379.
TO HASLINGER.
Have the goodness to send me my shoes and my sword. You can have the loan of the "Eglantine" for six days, for which, however, you must give an acknowledgment. Farewell!
Yours,
BEETHOVEN.
380.
TO HASLINGER.
Baden, June 12.
MY GOOD FRIEND,--
Something worth having has been put in your way; so make the most of it. You will no doubt come off with a handsome fee, and all expenses paid. As for the March with Chorus [in the "Ruins of Athens," Op. 114], you have yet to send me the sheets for final revision, also the Overture in E flat ["To King Stephen," Op. 117]; the Terzet [Op. 116]; the Elegy [Op. 118]; the Cantata ["Meeresstille und glückliche Fahrt," Op. 112]; and the Opera. Out with them all! or I shall be on very little ceremony, your right having already expired. My liberality alone confers on you a larger sum than you do on me. I want the score of the Cantata for a few days, as I wish to write a kind of recitative for it; mine is so torn that I cannot put it together, so I must have it written out from the parts. Has the Leipzig musical paper yet retracted its lies about the medal I got from the late King of France?

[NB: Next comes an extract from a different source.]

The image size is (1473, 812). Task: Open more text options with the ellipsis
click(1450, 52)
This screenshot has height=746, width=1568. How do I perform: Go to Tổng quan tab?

I no longer receive the paper, which is a shabby proceeding. If the editor does not rectify the statement, I shall cause him and his consumptive chief to be harpooned in the northern waters among the whales.
Even this barbarous Baden is becoming enlightened, and now instead of gutten Brunn, people write guten Brun. But tell me what are they about in Paternoster Street?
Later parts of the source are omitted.